** Provided data **

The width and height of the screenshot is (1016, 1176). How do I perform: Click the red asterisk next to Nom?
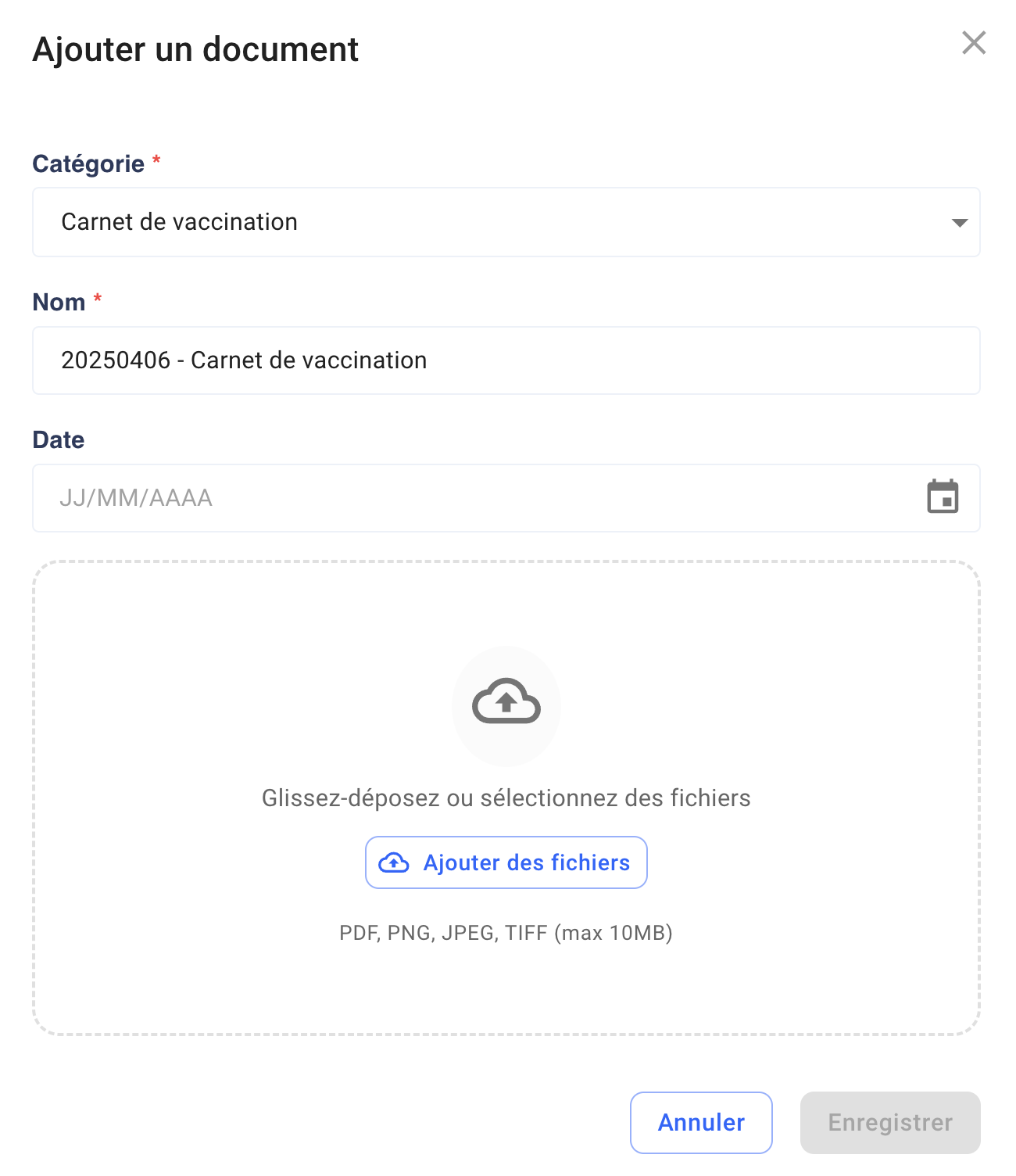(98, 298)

* * *

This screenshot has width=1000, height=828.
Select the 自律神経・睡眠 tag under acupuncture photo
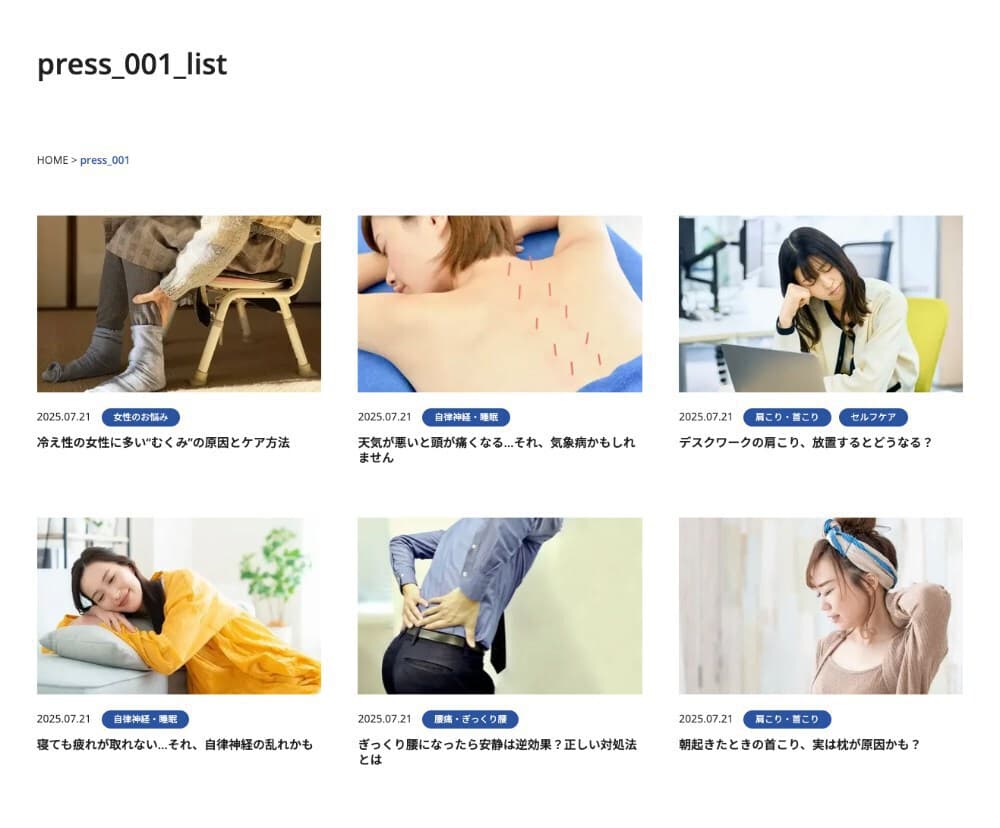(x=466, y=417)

** Stated task **
Gather every line in the records above that contains the word "height".

** Answer for this exercise **
The width and height of the screenshot is (1016, 1176). How do I perform: Click the red asterisk next to Nom?
This screenshot has width=1000, height=828.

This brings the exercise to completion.